# Text excerpt
________________________________________

Here's a manual: https://www.manualslib.com/manual/505004/Pfaff-145.html#manual Here's a guide to the numbers and letters: https://leatherworker.net/forum/topic/89283-an-introduction-to-the-pfaff-numbering-system/ Here is a good video by Uwe on timing in general: https://leatherworker.net/forum/topic/36127-pfaff-545-safety-clutch-and-timing/page/2/#findComment-442262

The visual of the dual belts running up the right side is picturesque! Congrats on getting it up and running 🌻

This is the stator and rotor from my "stitchman" digital servo. Only took about fifteen minutes to get it apart with a #2 philips on the screw gun, then a screwdriver and wrench to pry the plates off. Those permanent magnets are no joke!

Universal motors are all brushed. My universal motor came with extra brushes even. About half the digital servo motors I see advertise as being brushless---the others don't say. I took the motor apart today on my "stitchman" digital servo and verified that it has no brushes. If anybody has a digital servo with actual brushes inside, I'd be interested to hear.

________________________________________

[Data lines]
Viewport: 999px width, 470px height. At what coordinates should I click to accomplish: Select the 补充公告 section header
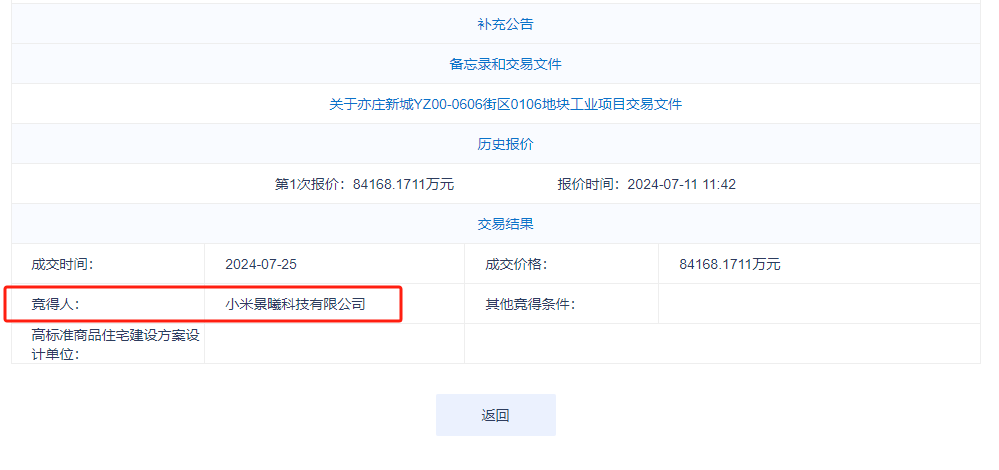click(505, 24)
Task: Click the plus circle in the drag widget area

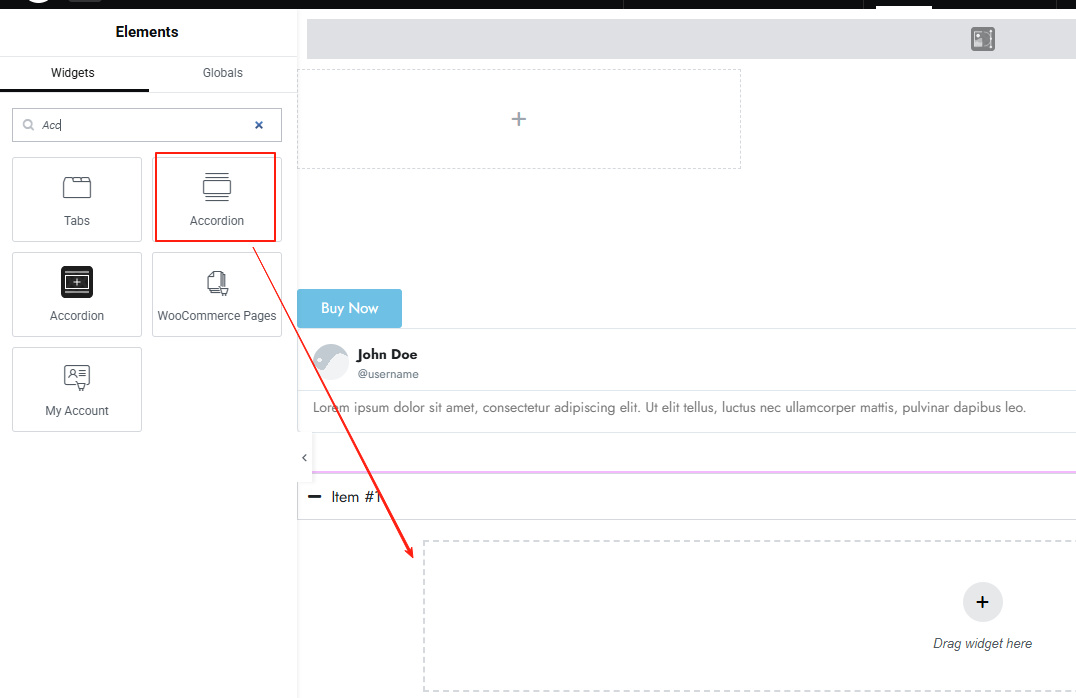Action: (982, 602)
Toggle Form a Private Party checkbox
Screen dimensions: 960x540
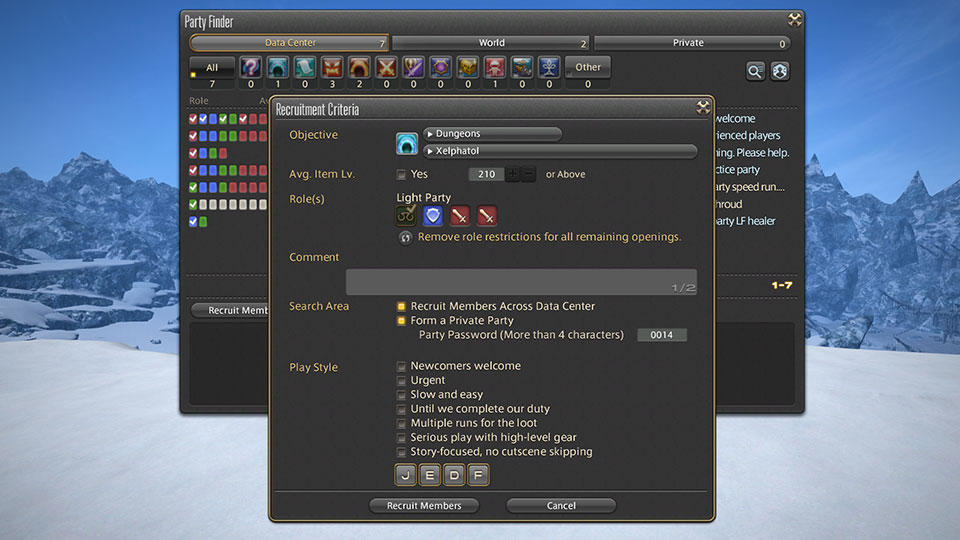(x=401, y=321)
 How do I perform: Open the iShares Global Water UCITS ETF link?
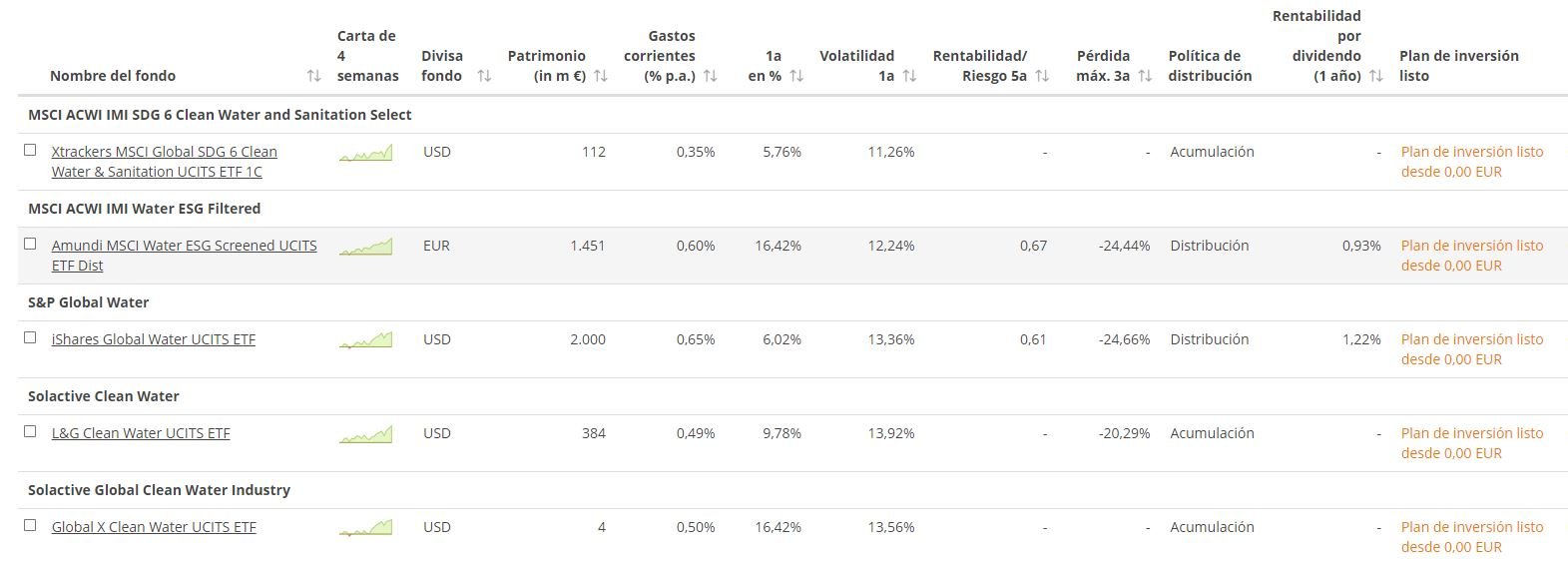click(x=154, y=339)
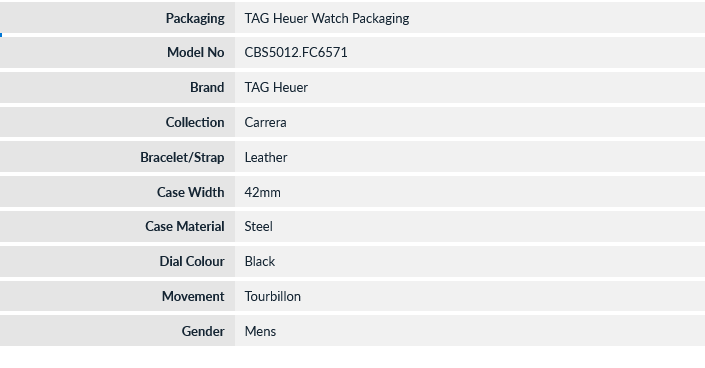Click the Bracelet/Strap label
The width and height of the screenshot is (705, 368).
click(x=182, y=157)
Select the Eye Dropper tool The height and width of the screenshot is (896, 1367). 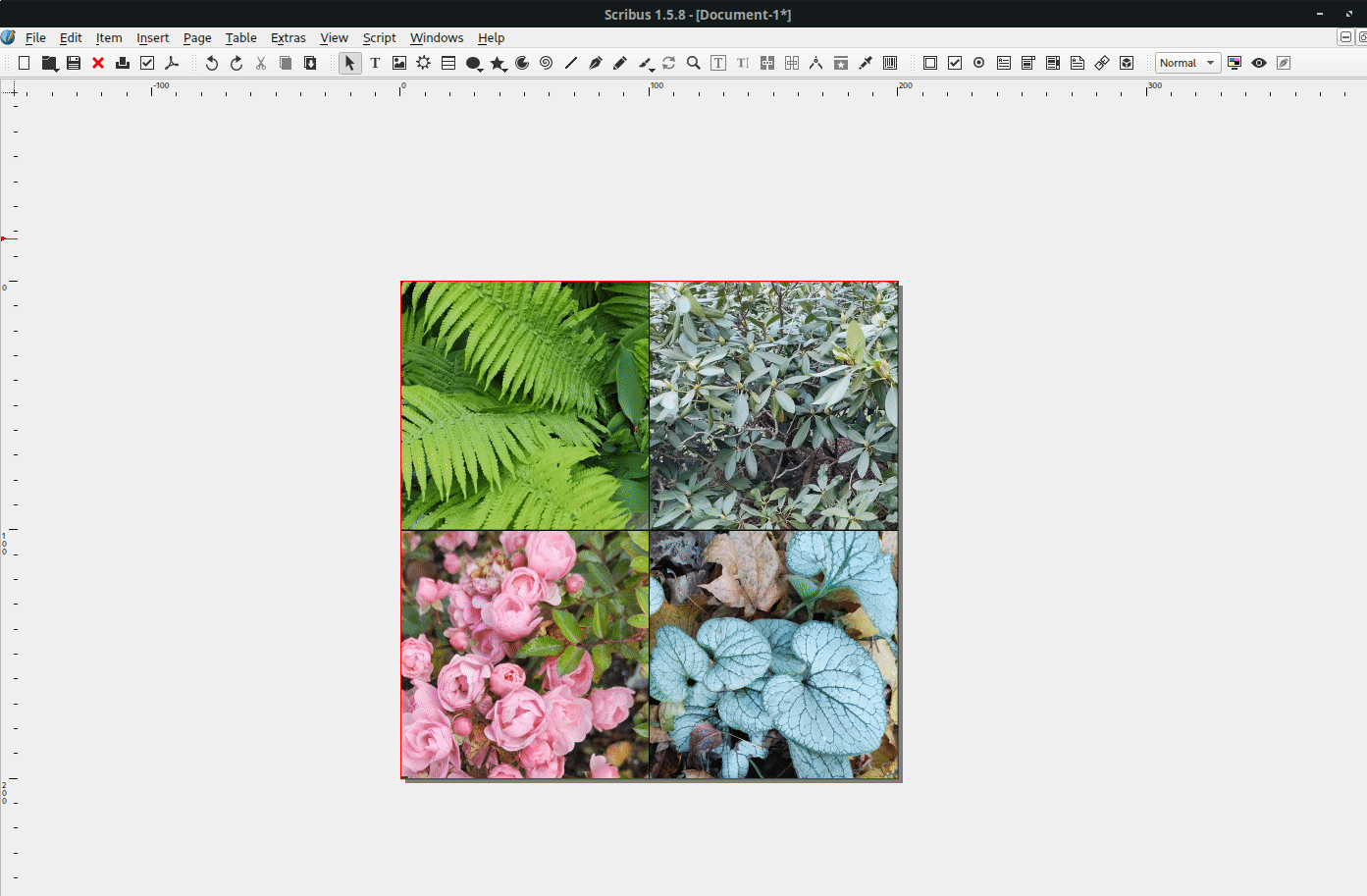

________________________________________

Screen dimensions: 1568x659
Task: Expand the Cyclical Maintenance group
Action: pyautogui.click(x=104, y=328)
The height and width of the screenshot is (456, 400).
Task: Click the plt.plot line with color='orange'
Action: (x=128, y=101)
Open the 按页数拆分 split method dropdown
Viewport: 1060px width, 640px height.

________________________________________

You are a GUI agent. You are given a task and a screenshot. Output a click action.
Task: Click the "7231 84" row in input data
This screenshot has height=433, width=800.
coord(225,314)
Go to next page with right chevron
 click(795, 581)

________________________________________

Continue the forum thread on sewing machine servo motors, picking up after its final post. These entries are separate material, apart from the forum thread on sewing machine motors.

# Solved exercise
I've started to distinguish between digital servo motors and universal motors with triac speed controllers. Unfortunately, both are marketed as "servo motors".

Everything I read about digital servos says they have high torque from a standstill. My digital servos with 200 rpm minimum speed start with lots of torque. It would be educational to have a digital servo that was fully programmable so we could try some experiments at very low speed. The control box on my "stitchman" digital servo has what looks like a 9-pin serial cable, but I have not checked to see if it's actually sending serial (UART) data across the line.

What are y'all using to limit torque to your machines? So far all I've got is a loose belt.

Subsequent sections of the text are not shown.